Technology

Silicon Valley’s Worst Nightmare Is Ready for Her Next Act

Margrethe Vestager ends her term as EU antitrust chief this year, but she’s not ready to leave the world stage.

Vestager at a breakfast roundtable for the press at the EU House at SXSW in Austin on March 10, 2019.

Photographer: Gem Hale for Bloomberg Businessweek

South by Southwest long ago ceased to be just an annual film, tech, and music festival. The Austin conference—so popular it’s been known simply as SXSW for much of its 32 years—is now the haunt of ambitious politicians. This year, they’ve come to bash the tech giants. At one event was Democratic Senator Elizabeth Warren of Massachusetts, who promised legislation that could break up Facebook Inc. or Alphabet Co.’s Google. At another was Senator Amy Klobuchar (D-Minn.), who declared that she wants to make antitrust “cool again”—a clear swipe at the same companies. And then there was the European bureaucrat who’s won global notoriety and who probably more than almost anyone else makes U.S. technology executives quake in fear and anger: Margrethe Vestager.
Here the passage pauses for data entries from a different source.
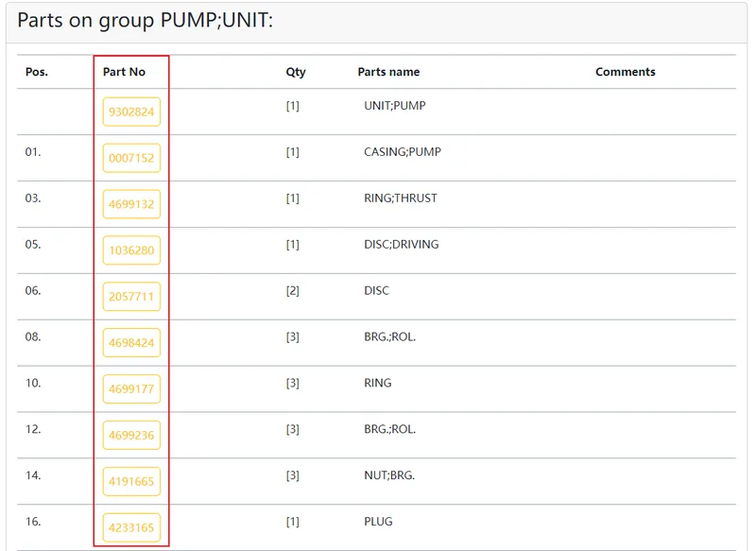The image size is (756, 551).
Task: Click part number 0007152 button
Action: (x=131, y=158)
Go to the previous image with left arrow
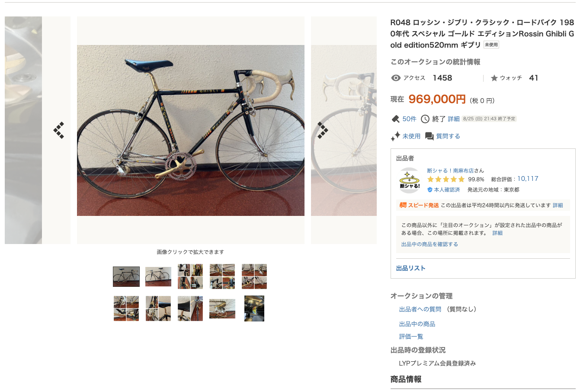 (59, 130)
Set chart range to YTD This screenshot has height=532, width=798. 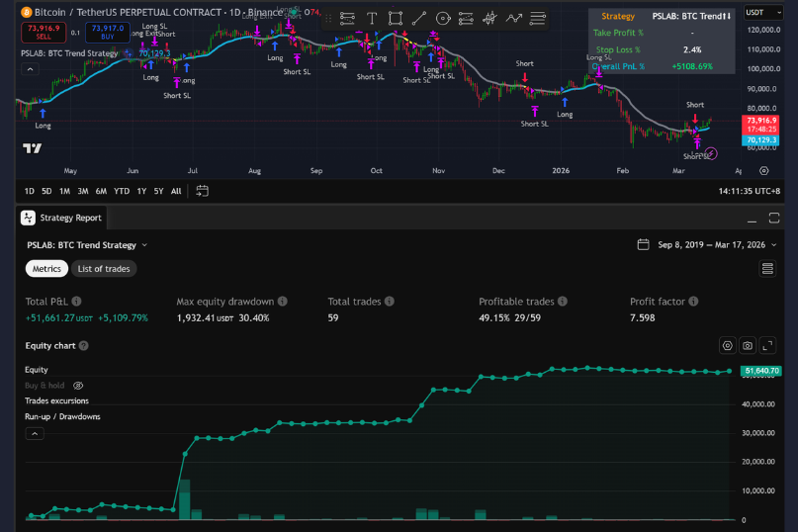122,191
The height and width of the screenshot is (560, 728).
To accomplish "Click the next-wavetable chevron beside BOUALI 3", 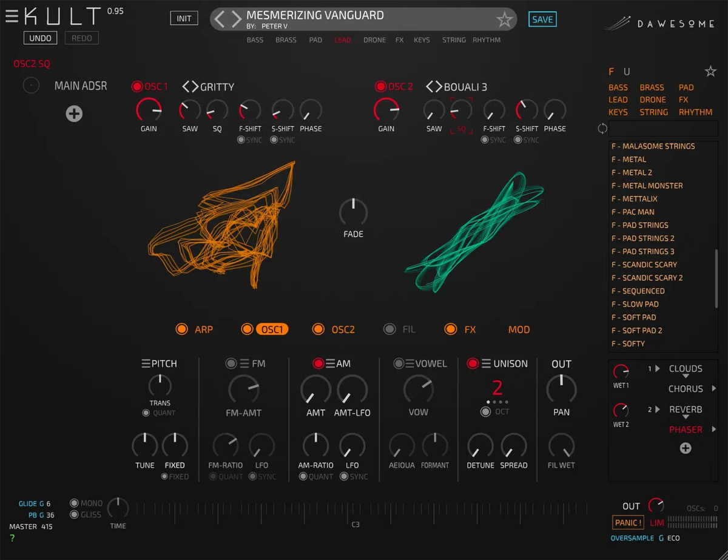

No. The European Union’s commissioner for competition can’t run for the White House—though Warren and Klobuchar may envy her accomplishments. They’re only threatening to curb the internet titans; Vestager has already led an antitrust crackdown. But the Dane, whose five-year term is up this year, was clearly indicating that she wants to stay on the world stage. Usually a cautious speaker who keeps her own counsel, she was at a SXSW event on March 11 in a red satin dress and pale blue sneakers winning audiences with pointed humor. She said she eschews the kind of pantsuits that Hillary Clinton and Angela Merkel wear. “Men realize you’re a woman even if you dress like a man with a suitlike jacket and a white blouse,” she said. “So why bother? Better stay true to the value of diversity.” (Cheers from the crowd.)